Tandis que nous fleurtons...

"...Non plus ton parfum, violier
Sous la main qui t’arrose,
Ne valent la brûlante rose
Que midi fait plier..."

PAUL-JEAN TOULET "Contrerimes"

cerisiers_en_fleurs.jpg

Le Désenchantement maître mot de P.J.TOULET parle son langage propre et commande le choix des mots des "Contrerimes", il y a du RONSARD chez TOULET, souvenez vous  du poème : "Mignonne, allons voir si la rose..." dédié à Cassandre :

" Donc, si vous me croyez, mignonne,
Tandis que vostre âge fleuronne
En sa plus verte nouveauté,
Cueillez, cueillez vostre jeunesse :
Comme à ceste fleur la vieillesse
Fera ternir vostre beauté."

Ainsi, comme chez RONSARD, toutes choses aimées sont niées au profit d'une seule mais la plus éphémère. telle la "Brûlante rose que midi fait plier" dans le poème de TOULET, et qui n'est autre ici, qu'une fleur de pommier à l'existence encore plus brève... Rien ne subsiste solidement des sentiments, des objets, des amours... Toutes ces choses qui intéressent le coeur ou la curiosité de l'Homme un temps...Et P.J. TOULET Rapproche les images, les magnifie, tirant de la contemplation de la nature ses plus belles comparaisons, harmonisant les gestes d'une créature aimée avec le décor et tissant des liens émouvants entre l'humain, le végétal, le féminin, les paysages... Le tout, perçu, ressenti simultanément sur le seul plan de l'imagination.

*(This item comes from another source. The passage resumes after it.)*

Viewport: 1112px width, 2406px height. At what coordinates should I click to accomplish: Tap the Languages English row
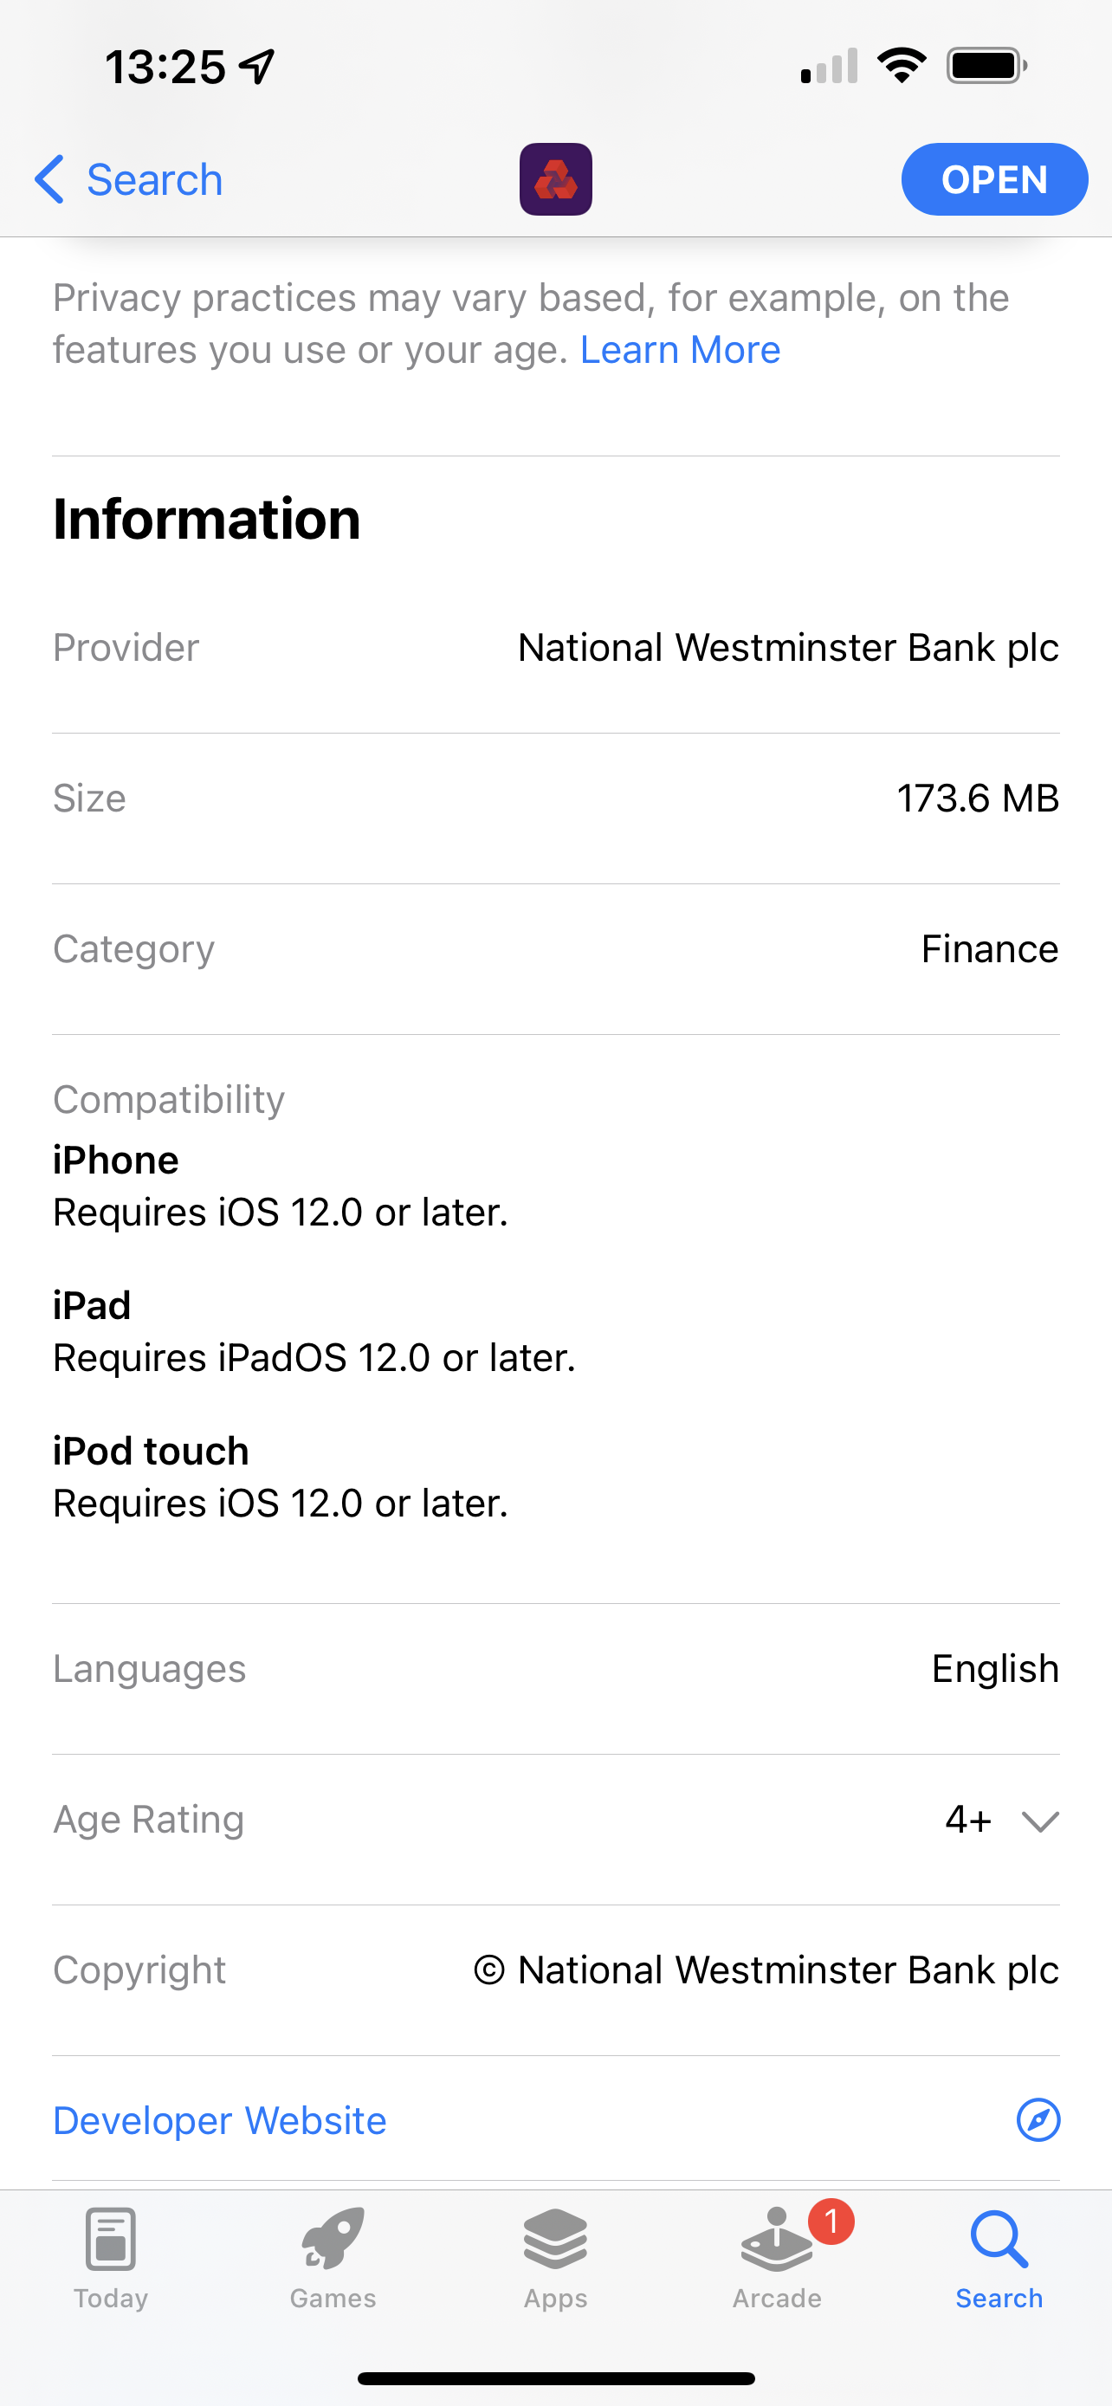tap(556, 1669)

Une comparaison seule mène tout à l'unité. Le poète coordonne les choses après avoir redonné à chacune son exacte valeur. Exemple : Il n'y a plus au jardin, une fleur épanouie, sur le plancher, un gant tombé là ; il n'existe plus que ce gant qui fait penser à "un pétale de fleur". Les choses sont pourtant bien reçues une à une, mais c'est le charme P.J. TOULET de nous les restituer toutes ensemble.

On sait depuis HERACLITE que notre vie s'écoule comme un fleuve, HORACE délicatement, BOSSUET plus pompeusement ont fait des eaux courantes le symbole de nos destinées ; ce thème est aussi récurrent dans "Les Contrerimes".

"Le temps passe et m'emporte à l'abyme inconnu,
Comme un grand fleuve noir, où s'engourdit la nage"
(Coples, LIII)

Mais P. J. TOULET en tire maintes variations faisant pleurer les arbres, les fontaines, les fleurs ... Faisant chanter les adieux à toutes les espèces de liquides pour évoquer (nous rappeler peut-être ?) cette fuite éperdue de tout ...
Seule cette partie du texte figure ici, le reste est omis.